Writing for the Court of Appeal, Brown J.A. held that the
motion judge correctly applied the principles in Cookish v.
Paul Lee Associates Professional Corporation, 2013 ONCA 278,
to conclude that the assessment officer lacked jurisdiction to
consider the enforceability of the agreement. In that case, the
Court considered the jurisdiction of assessment officers, who are
not Masters, to consider issues relating to contingency fee
agreements, and held that issues involving the enforceability of
contingency fee agreements – including whether they are fair
and reasonable – should be resolved by judges, not by
assessment officers.
While a judge can refer issues to an assessment officer for
determination pursuant to the reference procedure in Rule 54 of the
Rules of Civil Procedure, a judge should not refer issues
concerning the enforceability of a contingency fee agreement. At
most, a judge may refer to an assessment officer the calculation of
the quantum of a contingency fee under a valid agreement.

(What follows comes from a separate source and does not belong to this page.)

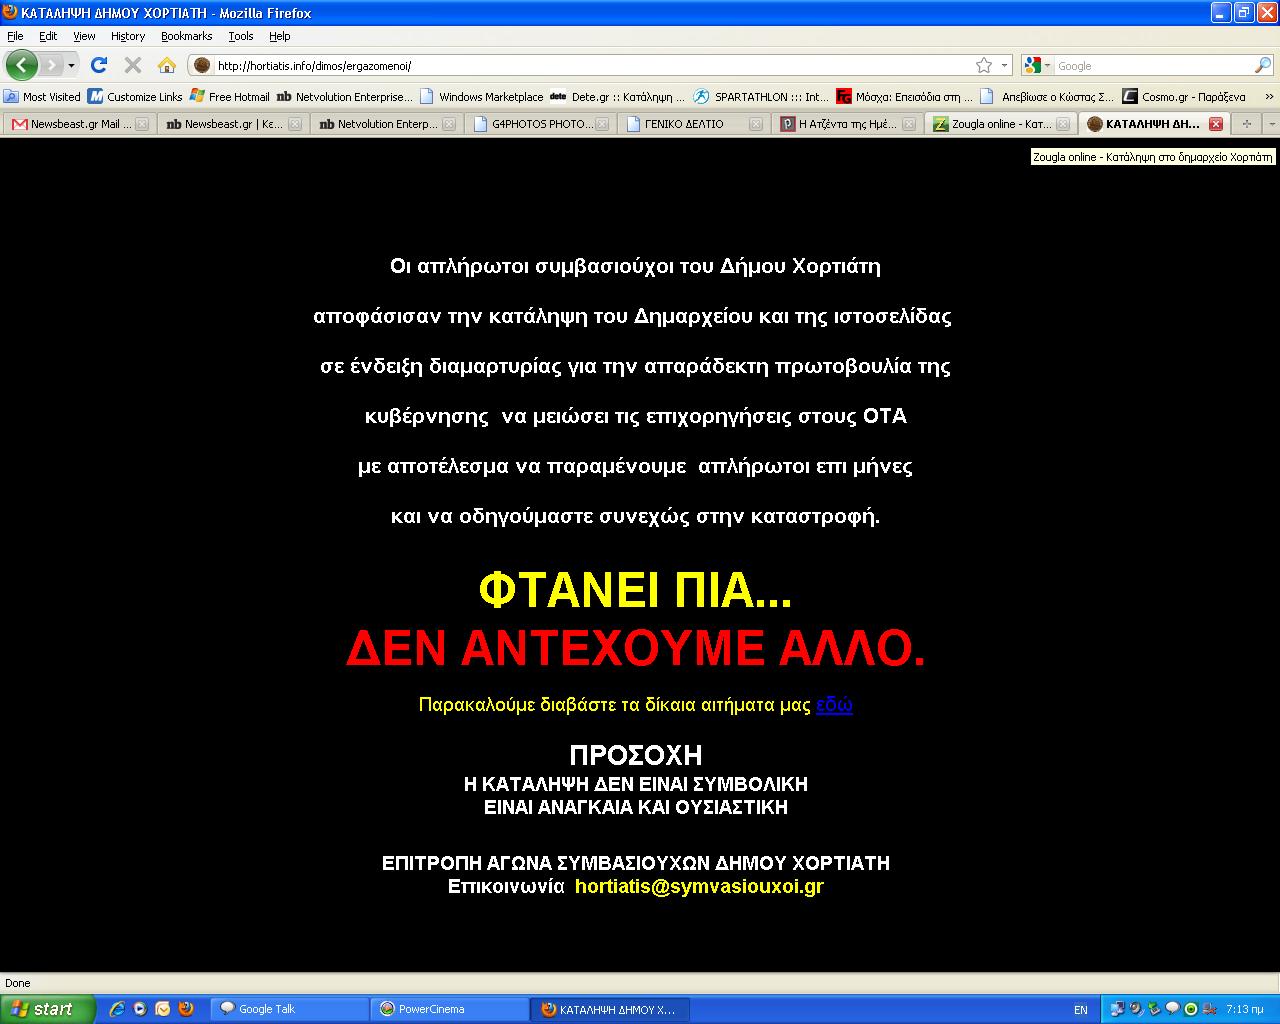Reload the page with the refresh icon

[98, 66]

Moreover, where a judge does order a reference to an assessment
officer, the assessment order must contain clear language of
delegation. An assessment order which simply refers a bill to an
assessment officer for assessment is insufficient to vest in the
officer jurisdiction to determine disputes arising under a
contingency fee agreement. In this case, the assessment order did
not refer to the assessment officer any questions about
enforceability of the agreement. The motion judge therefore
correctly concluded that the assessment officer lacked jurisdiction
to determine whether the agreement was fair and reasonable.

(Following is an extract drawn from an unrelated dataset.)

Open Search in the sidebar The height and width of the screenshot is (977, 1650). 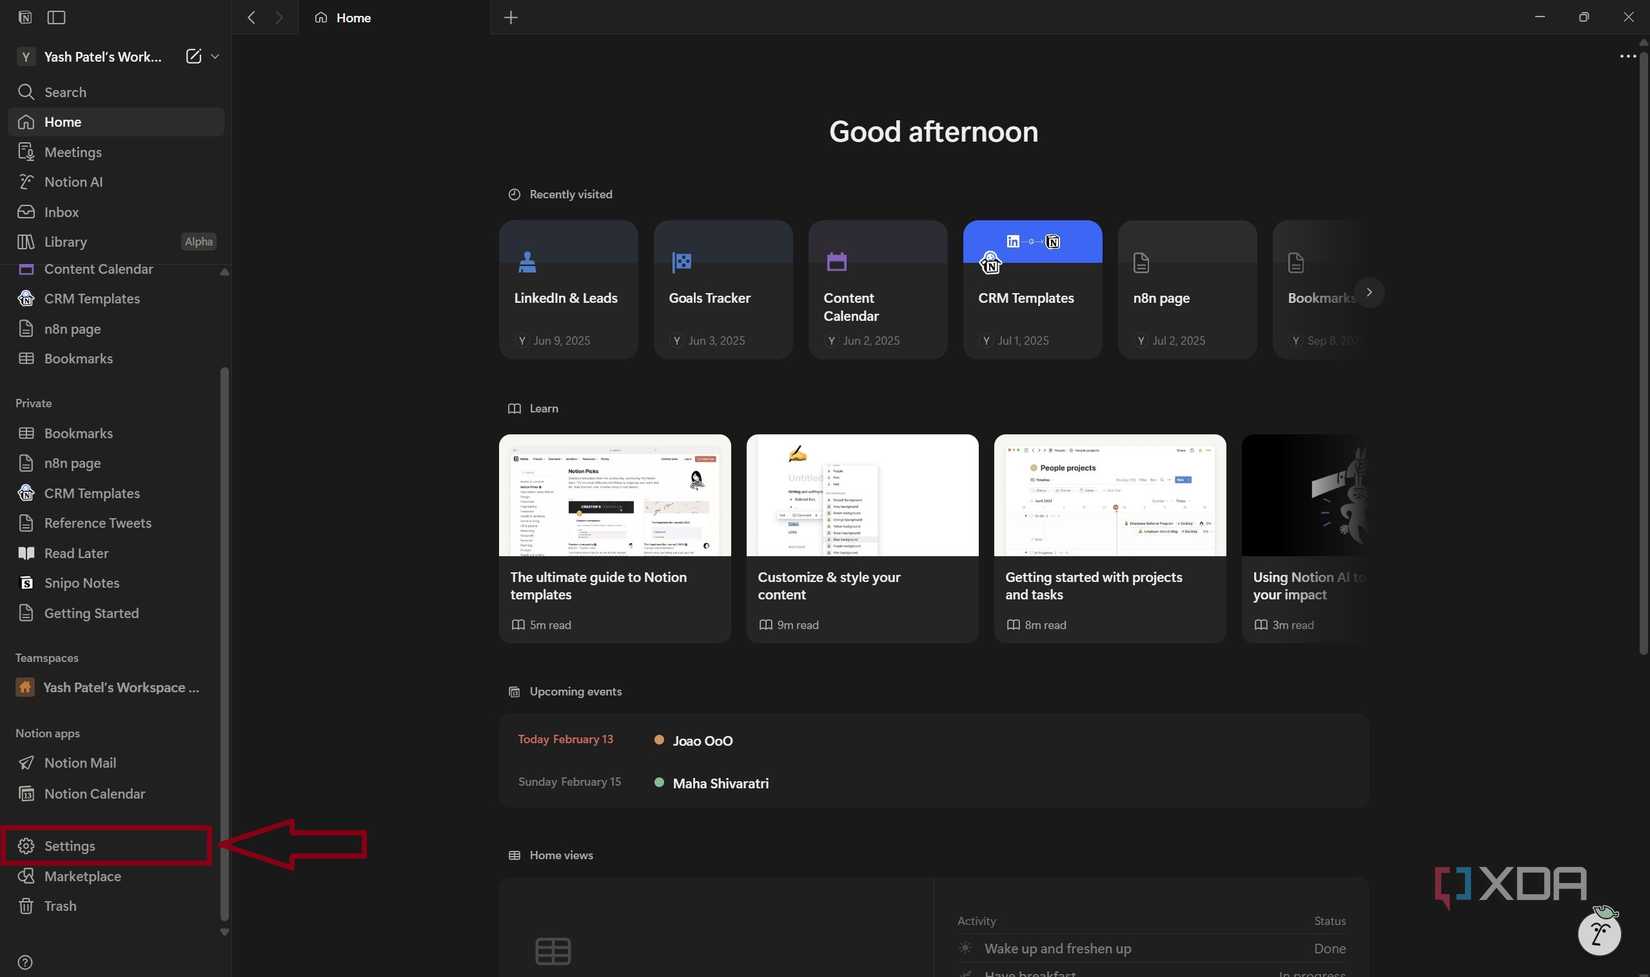[x=65, y=92]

The appellants submitted that if the assessment officer lacked
jurisdiction to consider the fairness and reasonableness of the
contingency fee agreement, the motion judge should have referred
those issues to another judge of the Superior Court of Justice for
an assessment hearing. They asserted that the motion judge should
not have engaged in his own consideration of the agreement because
he lacked an adequate record on which to determine its fairness and
reasonableness. They further argued that in considering the
agreement, the motion judge failed to accord proper deference to
the assessment officer's findings.
Brown J.A. also rejected these submissions, noting that,
unlike the assessment officer, the motion judge did have
jurisdiction to consider the fairness and reasonableness of the
contingency fee agreement. Rule 54.09(5) of the Rules of Civil
Procedure provides that a judge hearing a motion to oppose
confirmation of a report "may confirm the report in whole or
in part or make such other order as is just." Moreover,
pursuant to Bales Beall LLP v. Fingrut, 2012 ONSC 4991, if
a judge hearing a motion to oppose finds that an assessment officer
committed an error in principle, the judge may either correct the
error or refer the matter back for correction. Having concluded
that the assessment officer lacked the jurisdiction to consider the
fairness and reasonableness of the contingency fee agreement, the
motion judge was entitled to consider that issue.

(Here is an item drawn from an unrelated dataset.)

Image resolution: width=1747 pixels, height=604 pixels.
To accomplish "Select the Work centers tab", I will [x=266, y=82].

In Brown J.A.'s view, the record before the motion judge
enabled him to exercise that jurisdiction and fairly consider the
enforceability of the agreement. The parties agreed that each could
file whatever evidence it considered relevant, and the appellants
knew that the issue of the fairness and reasonableness of the
agreement would be argued on the motion. The motion judge was
therefore presented with and able to review all pertinent
documentation concerning the negotiation and execution of the
agreement.
Brown J.A. rejected the appellants' submission that the
motion judge failed to give proper deference to the assessment
officer's findings about the circumstances that gave rise to
the agreement, pointing out that without jurisdiction to consider
the fairness and reasonableness of the agreement, the assessment
officer's findings on that issue were not entitled to any
deference. Brown J.A. observed that, in any event, the motion judge
did give extensive consideration to the assessment officer's
findings and provided detailed reasons why the assessment
officer's criticisms of the solicitors' work arose from
palpable and overriding errors of fact.
Brown J.A. noted that the motion judge considered the fairness
of the agreement as of the date it was entered into, reviewing the
documents recording the parties' negotiation of the agreement,
the agreement itself and the broader factual matrix before
concluding that the assessment officer erred "by making the
contract something he thought it should be, instead of deciding
what the parties agreed to". The motion judge also properly
informed himself of the factors relevant to determining the
reasonableness of the agreement as of the date of the assessment
hearing, placing the greatest weight on the value of the property
and the risk of the lawyers not getting paid. Brown J.A. found that
he committed no errors in doing so, nor was his allowance of the
bonus unreasonable. After all, the respondents' success saved
the appellants the potential loss of lands worth $20 million, and
allowed them to re-gain their lands free and clear of the two
mortgages.
2. Catanzaro v. Kellogg's Canada
Inc., 2015 ONCA 779 (Cronk, Epstein and Huscroft
JJ.A.), November 16, 2015
This case reviews the circumstances when a party can resile
from a settlement negotiated by counsel. It began when a piece of
chicken found its way into a box of breakfast cereal. The
appellants, Claudia and Nick Catanzaro, and their young daughter
Alessia, through her mother, as litigation guardian, sued the
respondent, Kellogg's Canada Inc. for damages suffered when
they discovered a mouldy piece of chicken in a box of cereal that
they had purchased.
A few years after the Catanzaros issued their statement of
claim, counsel for Kellogg's served an offer to settle on the
plaintiffs' counsel, in which Kellogg's agreed to consent
to an order dismissing the action without costs. The
Catanzaros' lawyer informed counsel for Kellogg's that her
clients accepted the offer and provided him with draft motion
materials to have the court approve the Rule 7 settlement relating
to Alessia and a dismissal of the action. Shortly thereafter,
counsel for the Catanzaros notified the Court that the matter had
been settled.
Several months later, however, new counsel for the plaintiffs
notified Kellogg's that his clients were resiling from the
agreement and intended to proceed with the action. Kellogg's
moved to enforce the settlement pursuant to Rule 49.09 of the
Rules of Civil Procedure, seeking approval of the
settlement with respect to Alessia and the dismissal of the
action.
The motion judge ordered enforcement of the settlement as it
affected Claudia and Nick. The motion judge found that the
Catanzaros' previous counsel had the authority to settle the
case, that they had agreed to settle on the terms set out in the
offer and that they failed to meet the onus of establishing that
the settlement, as it related to them, ought to be set aside. The
motion judge also dismissed the motion in relation to Alessia on
the basis that it was not supported by the material required under
Rule 7.08(4) of the Rules of Civil Procedure.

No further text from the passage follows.